> **TASK**
Report each line of the listing below that holds "icon".

> **INPUT DATA**

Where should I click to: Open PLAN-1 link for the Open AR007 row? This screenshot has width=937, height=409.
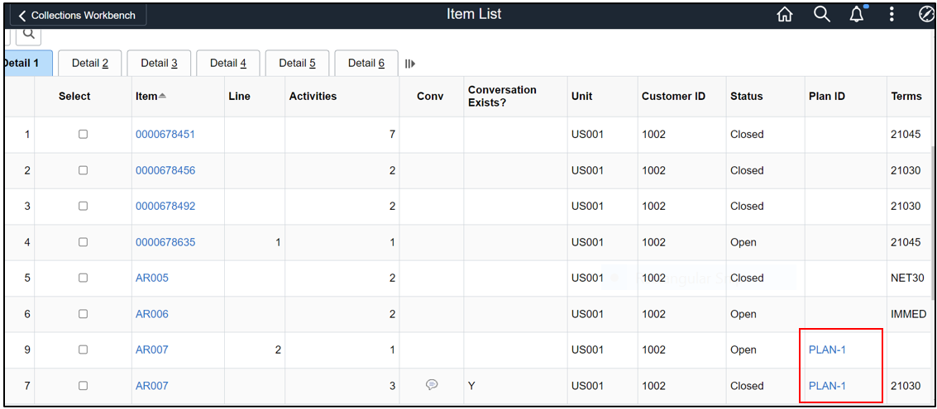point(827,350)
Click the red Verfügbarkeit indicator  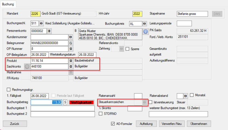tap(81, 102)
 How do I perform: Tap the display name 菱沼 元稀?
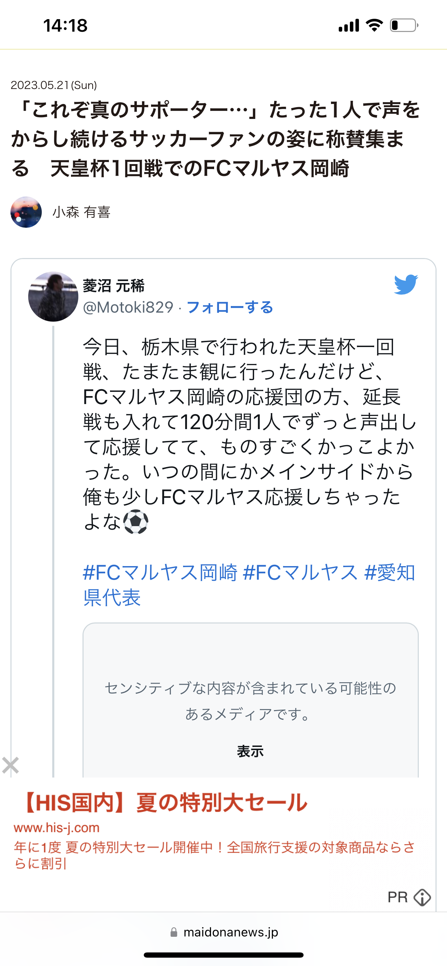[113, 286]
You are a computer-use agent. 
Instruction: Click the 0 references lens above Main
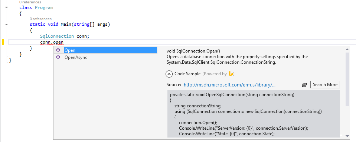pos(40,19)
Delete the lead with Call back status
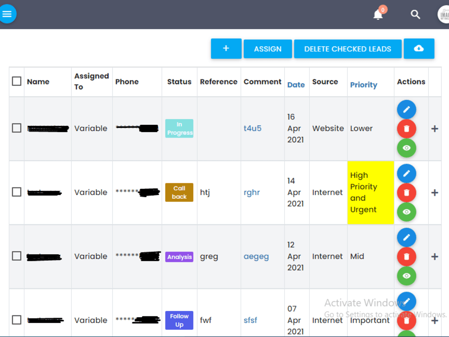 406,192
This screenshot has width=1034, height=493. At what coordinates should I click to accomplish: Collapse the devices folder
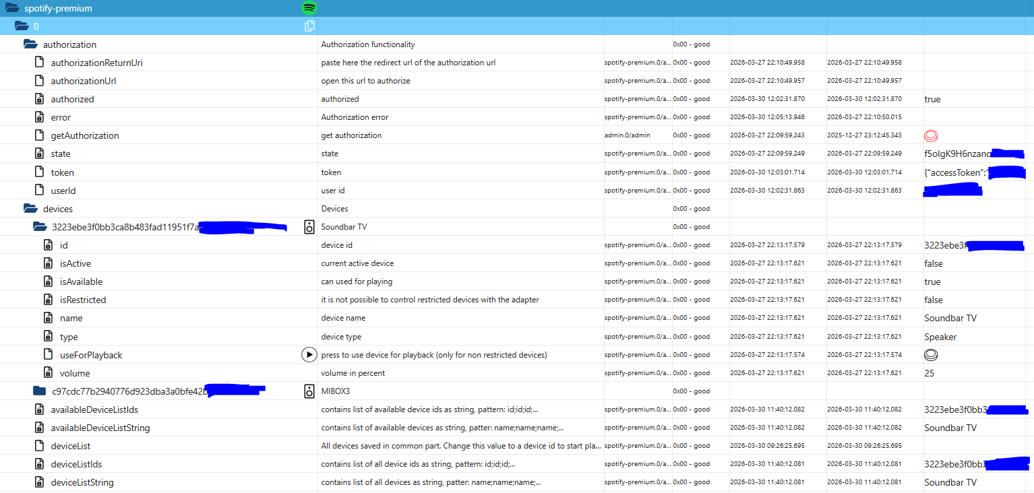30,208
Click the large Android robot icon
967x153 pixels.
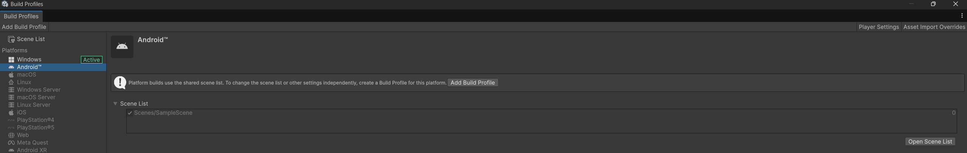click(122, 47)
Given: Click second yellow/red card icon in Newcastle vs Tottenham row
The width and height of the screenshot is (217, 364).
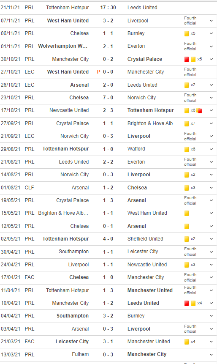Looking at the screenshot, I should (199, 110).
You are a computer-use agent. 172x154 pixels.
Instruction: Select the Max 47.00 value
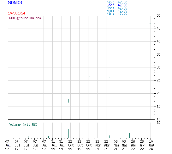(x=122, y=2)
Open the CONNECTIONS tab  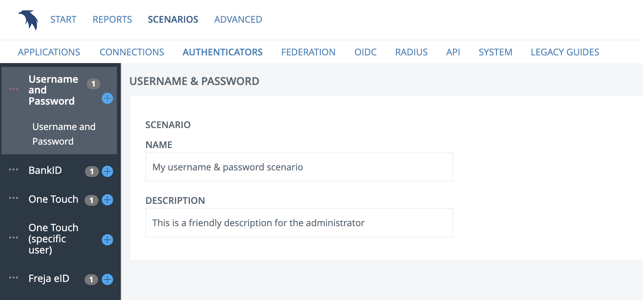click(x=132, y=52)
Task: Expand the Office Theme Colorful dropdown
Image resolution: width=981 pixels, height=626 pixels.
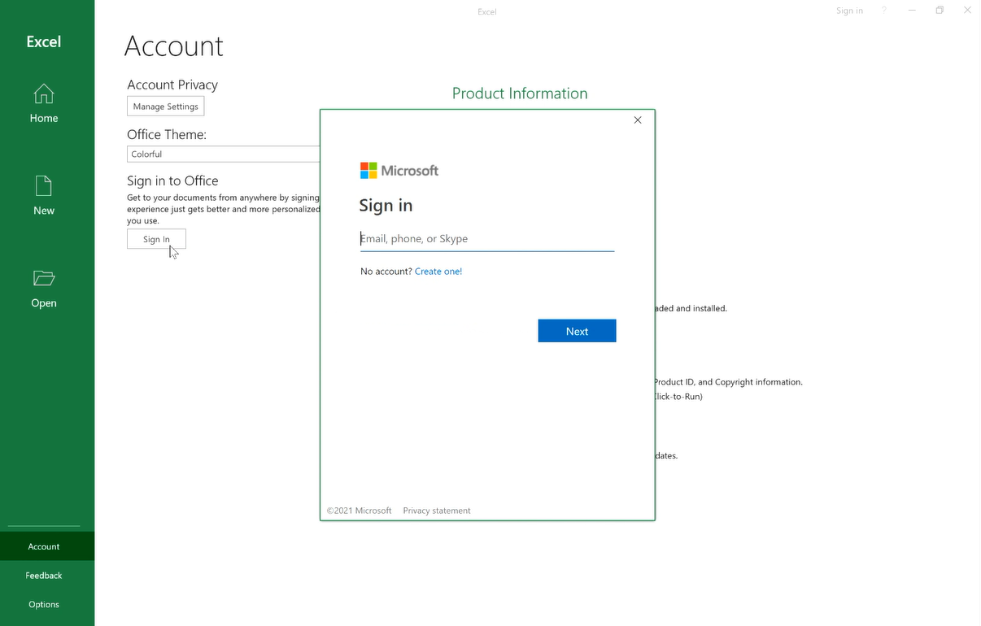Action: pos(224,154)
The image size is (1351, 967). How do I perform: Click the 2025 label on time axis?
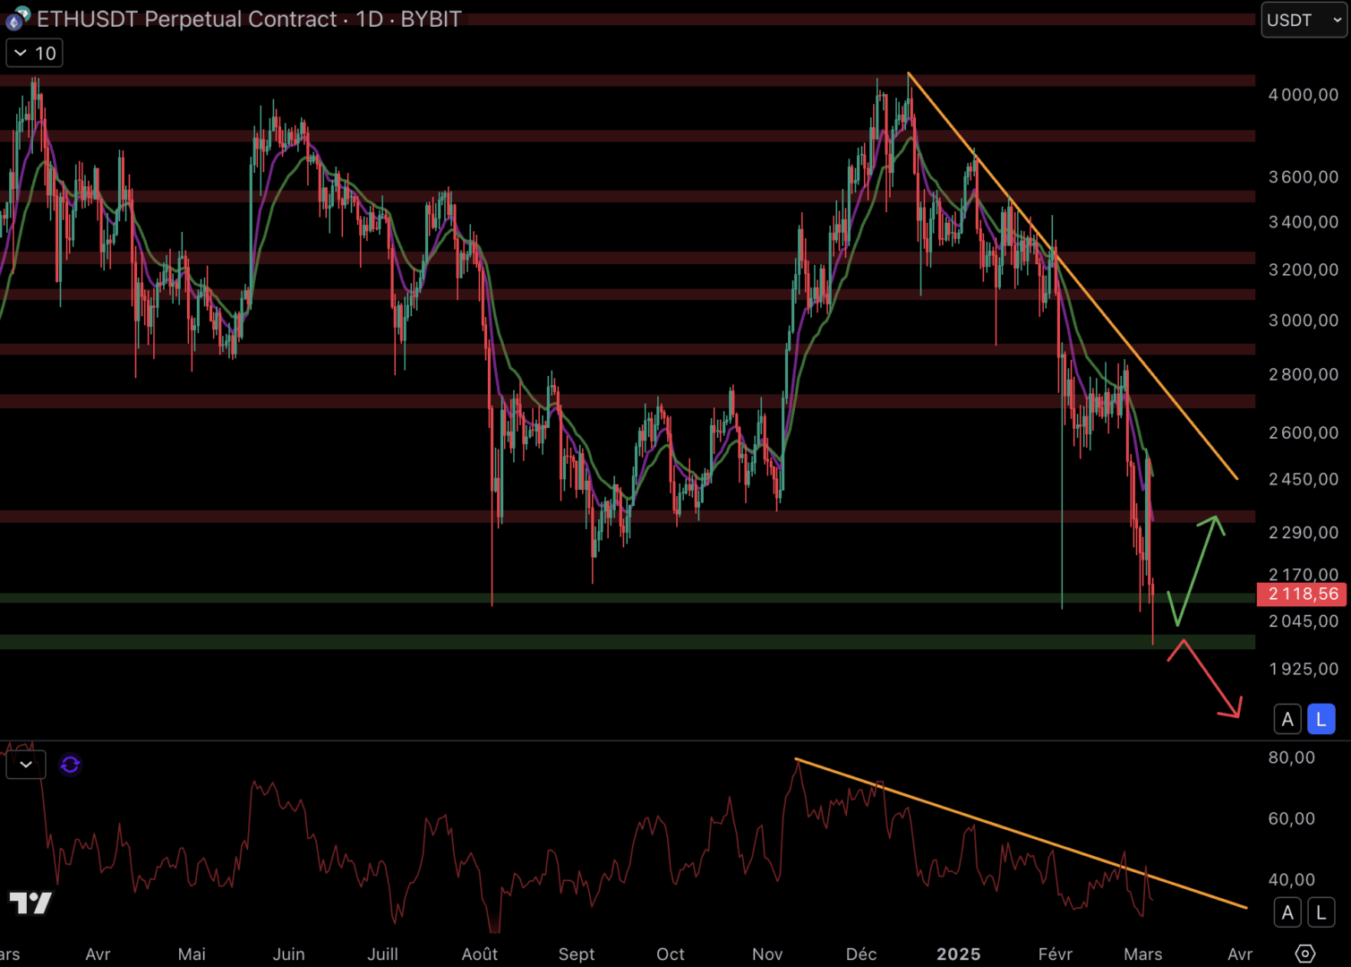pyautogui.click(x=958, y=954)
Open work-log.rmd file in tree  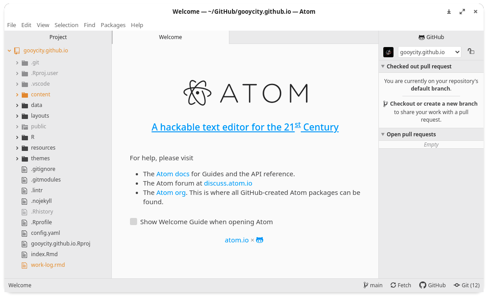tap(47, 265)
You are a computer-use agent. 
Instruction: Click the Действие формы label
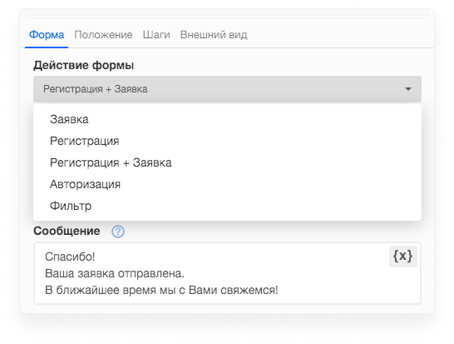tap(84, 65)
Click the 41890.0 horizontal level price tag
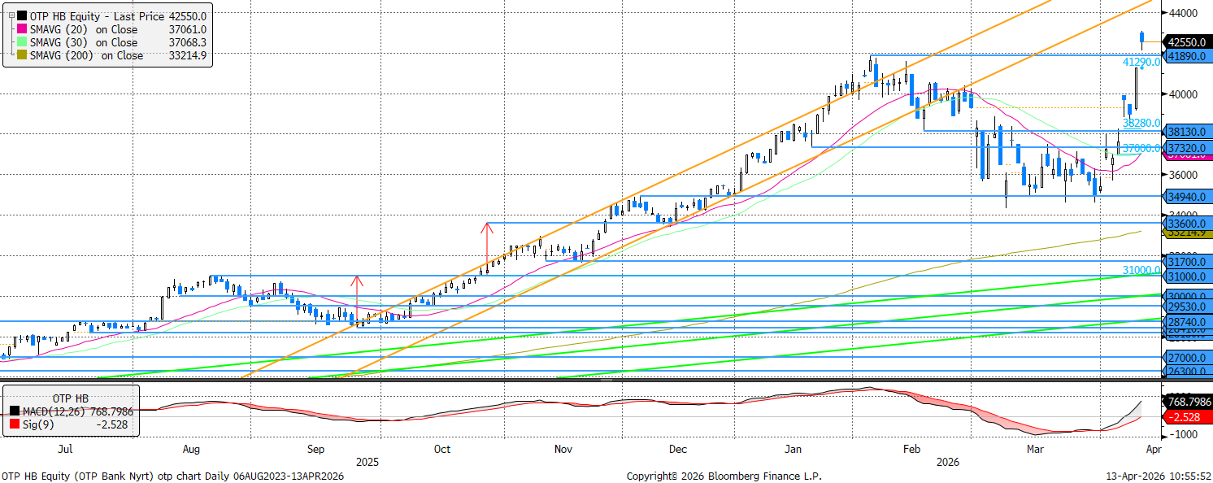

> **COMPLETED TASK**
Click the large Android robot icon
Given: Click second yellow/red card icon in Newcastle vs Tottenham row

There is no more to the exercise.